**OPDRACHT 1**
In welk jaar trouwde Pattie met Clapton volgens de tekst over Pattie Boyd?
**OPDRACHT 2**
Schrijf uit de tekst over Pattie Boyd woord voor woord het stuk over dat begint bij de woorden "Het is vreemd" en stop na de woorden "vergeten te raken.".
**OPDRACHT 3**
Klopt elk van deze beweringen met de tekst over Pattie Boyd? Antwoord per bewering met ja of nee en citeer de woorden uit de tekst die de doorslag geven.
(a) Voor Yellow Submarine werd de jamsessie ingekort tot zeseneenhalve minuut.
(b) Jenny, de oudere zus van Pattie, trouwde met een lid van Derek and The Dominos.
(c) John was uitgenodigd op de bruiloft van Pattie en Clapton.

**GEGEVEN TEKST**
Ze sloven zich ieder voor zich uit (je kunt elk van hen op elk moment herkennen) maar gaan ook gezamenlijk los. De acht minuten lange jamsessie werd teruggebracht tot zeseneenhalve minuut voor Yellow Submarine, al blijft een extra couplet behouden voor de film, dat jammer genoeg werd weggehaald uit de albumversie.

Het is een psychedelisch nummer, waarbij George betoverd was door zijn hippie-vriendin. Het lijkt erop dat dit, meer dan welk ander nummer ook, zijn eerbetoon was aan Pattie Boyd, de seks-priesteres met de zwoele lippen waar hij mee getrouwd was. Patti is een van de meest legendarische muzen van de rock and roll, voorbestemd om haar gitaarjongens op te zwepen tot het schrijven van songs. Ze werd de blonde hoofdrolspeelster in een van de meest opmerkelijke driehoeksverhoudingen, toen George’s beste vriend, Eric Clapton, verliefd op haar werd en, geïnspireerd door haar, “Layla” schreef, maar “It’s All Too Much” moet wel haar grootste hit zijn. Alleen zij kon de gereserveerde Engelsmannen veranderen in gekwelde soulmannen.

Van de vier Beatlesvrouwen was Pattie de meest wereldlijke – en de enige die niet zwanger was toen ze trouwde. Ze is ook de enige die overstapte naar een andere rockster. Nadat Clapton haar had veroverd, schreef hij rustige liedjes als “Wonderful Tonight”. Het is moeilijk om daarin de helleveeg te herkennen die hem zover kreeg dat hij “Bell Bottom Blues” schreef, of “For You Blue”, geschreven door George. Toen Patti in 1974 bij hem wegging verkondigde George dat hij “heel gelukkig” was, “omdat hij geweldig is. Ik zie haar liever met hem dan met een of andere sufferd.” Haar oudere zuster Jenny trouwde met Mick Fleetwood en haar jongere zusje Paula kreeg verkering met een lid van Derek and The Dominos. (Er zou een film moeten komen van de Boyd-zusjes, maar waar zou je drie filmsterren kunnen vinden die deze mythe zouden kunnen waarmaken?) Toen Pattie in 1979 trouwde met Clapton, jamden George, Paul en Ringo tijdens hun bruiloft, waarbij ze “Get Back” en “Sgt. Pepper” speelden. John belde met Clapton om te klagen dat hij niet was uitgenodigd.

Het is vreemd dat George altijd wat zuinigjes was met liefdesliedjes. Als je Pattie hebt om je hasjiesj mee te delen en haar sandalen onder je bed op te bergen, maar je schrijft liever songs over Hare Krishna, dan kan je het de dame niet kwalijk nemen dat ze rusteloos wordt – het is te begrijpen dat ze haar muzestatus opwaardeerde door over te stappen op een andere rockster, bij voorkeur je beste vriend. Patti deed het ongetwijfeld allemaal voor de liedjes. En met “It’s All Too Much” verhief ze George en zijn mede-Beatles naar psychedelische sferen, waar ze nadien nooit meer kwamen. Ook al wordt het heel begrijpelijk overschaduwd door de hoogdravende mythes van Pepper, een lied van deze grootsheid verdient beter dan ondergeschoven en vergeten te raken.

**GEGEVENSOVERZICHT**

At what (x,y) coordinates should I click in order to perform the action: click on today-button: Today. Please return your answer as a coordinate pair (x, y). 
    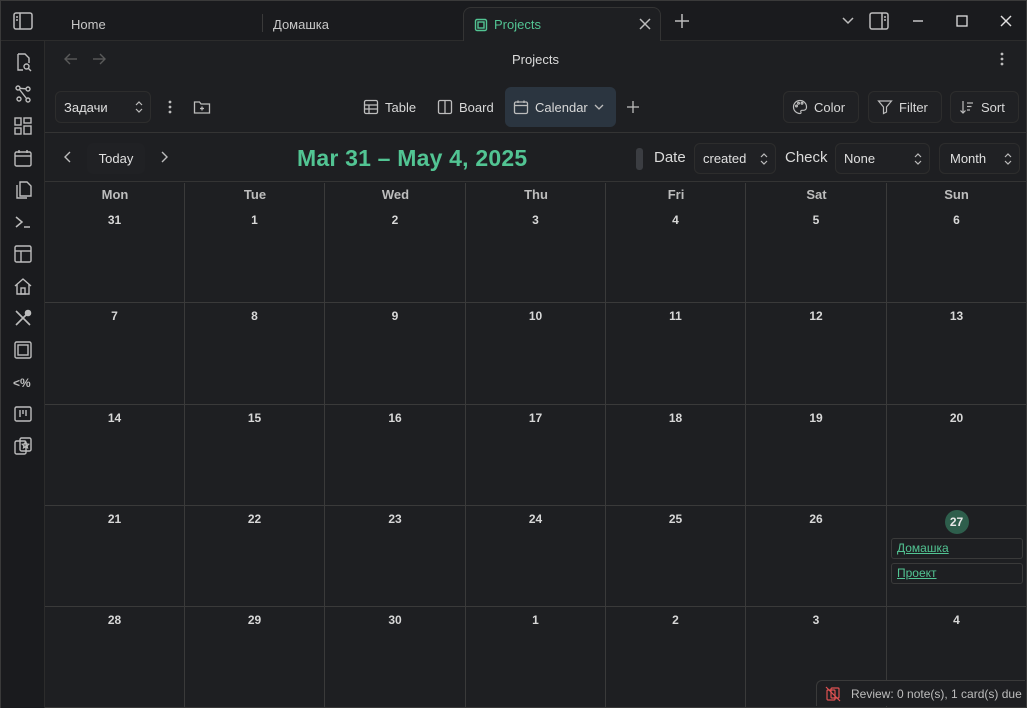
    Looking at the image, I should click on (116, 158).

--

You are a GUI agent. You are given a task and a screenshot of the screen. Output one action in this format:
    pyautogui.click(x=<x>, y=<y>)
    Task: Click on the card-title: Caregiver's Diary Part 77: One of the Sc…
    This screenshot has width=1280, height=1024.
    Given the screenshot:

**VERWACHT ANTWOORD 1**
In 1979.

**VERWACHT ANTWOORD 2**
Het is vreemd dat George altijd wat zuinigjes was met liefdesliedjes. Als je Pattie hebt om je hasjiesj mee te delen en haar sandalen onder je bed op te bergen, maar je schrijft liever songs over Hare Krishna, dan kan je het de dame niet kwalijk nemen dat ze rusteloos wordt – het is te begrijpen dat ze haar muzestatus opwaardeerde door over te stappen op een andere rockster, bij voorkeur je beste vriend. Patti deed het ongetwijfeld allemaal voor de liedjes. En met “It’s All Too Much” verhief ze George en zijn mede-Beatles naar psychedelische sferen, waar ze nadien nooit meer kwamen. Ook al wordt het heel begrijpelijk overschaduwd door de hoogdravende mythes van Pepper, een lied van deze grootsheid verdient beter dan ondergeschoven en vergeten te raken.

**VERWACHT ANTWOORD 3**
(a) Ja: "De acht minuten lange jamsessie werd teruggebracht tot zeseneenhalve minuut voor Yellow Submarine"
(b) Nee: "Haar oudere zuster Jenny trouwde met Mick Fleetwood"
(c) Nee: "John belde met Clapton om te klagen dat hij niet was uitgenodigd."